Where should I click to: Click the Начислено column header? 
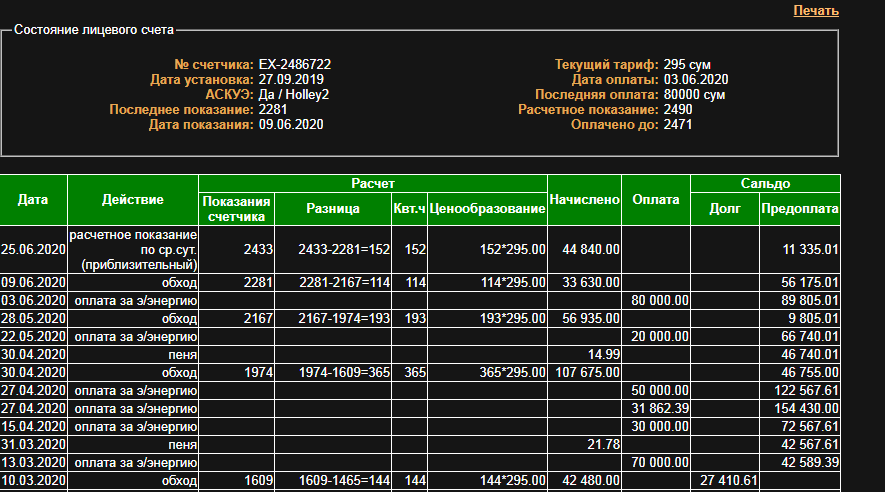[584, 200]
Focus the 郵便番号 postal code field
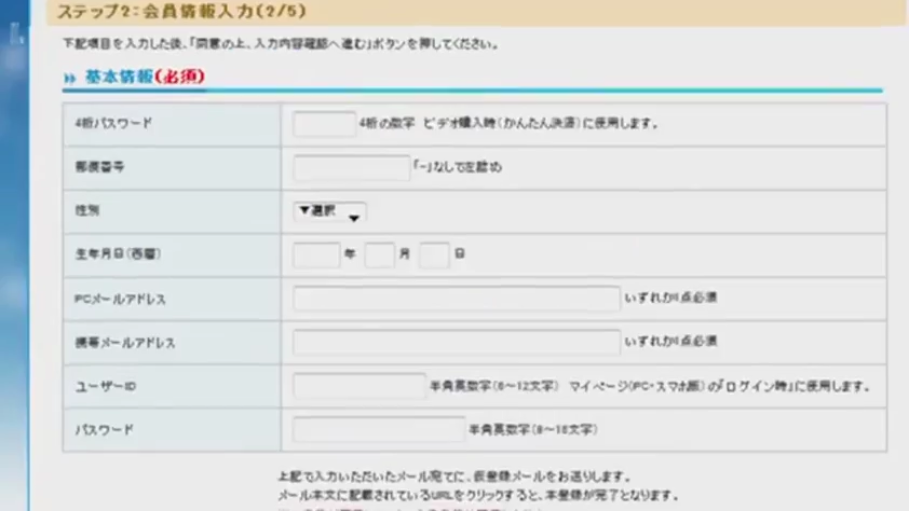The height and width of the screenshot is (511, 909). tap(351, 168)
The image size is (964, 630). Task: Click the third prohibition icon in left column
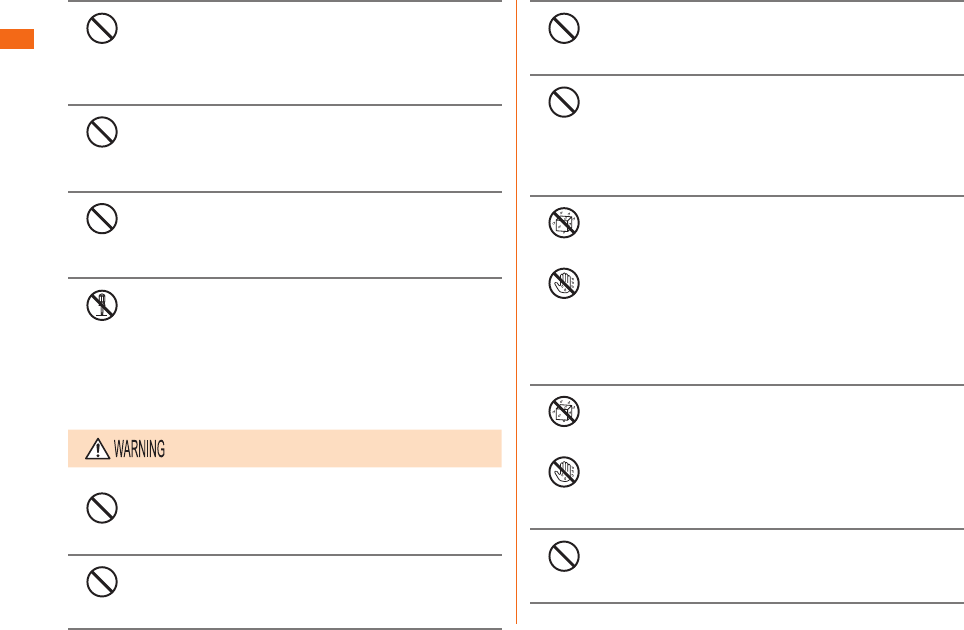click(102, 219)
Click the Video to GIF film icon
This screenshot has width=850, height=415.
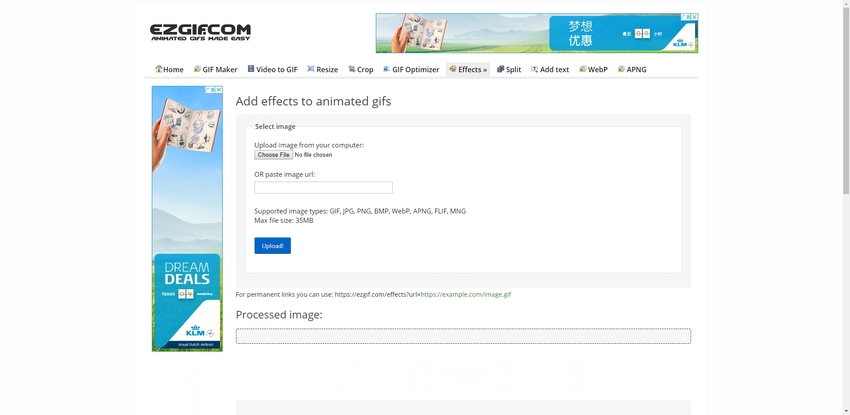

···

◆ What the task asks: Rewrite the rows as a numbered list, covering the stretch from the line containing "Focus the 郵便番号 postal code field" through the end of the rows, with both ends included. Leave out blank lines and pictures.

◆ Correct result:
1. Focus the 郵便番号 postal code field
2. The height and width of the screenshot is (511, 909). tap(351, 168)
3. The image size is (964, 630). Task: Click the third prohibition icon in left column
4. click(102, 219)
5. Click the Video to GIF film icon
6. This screenshot has width=850, height=415.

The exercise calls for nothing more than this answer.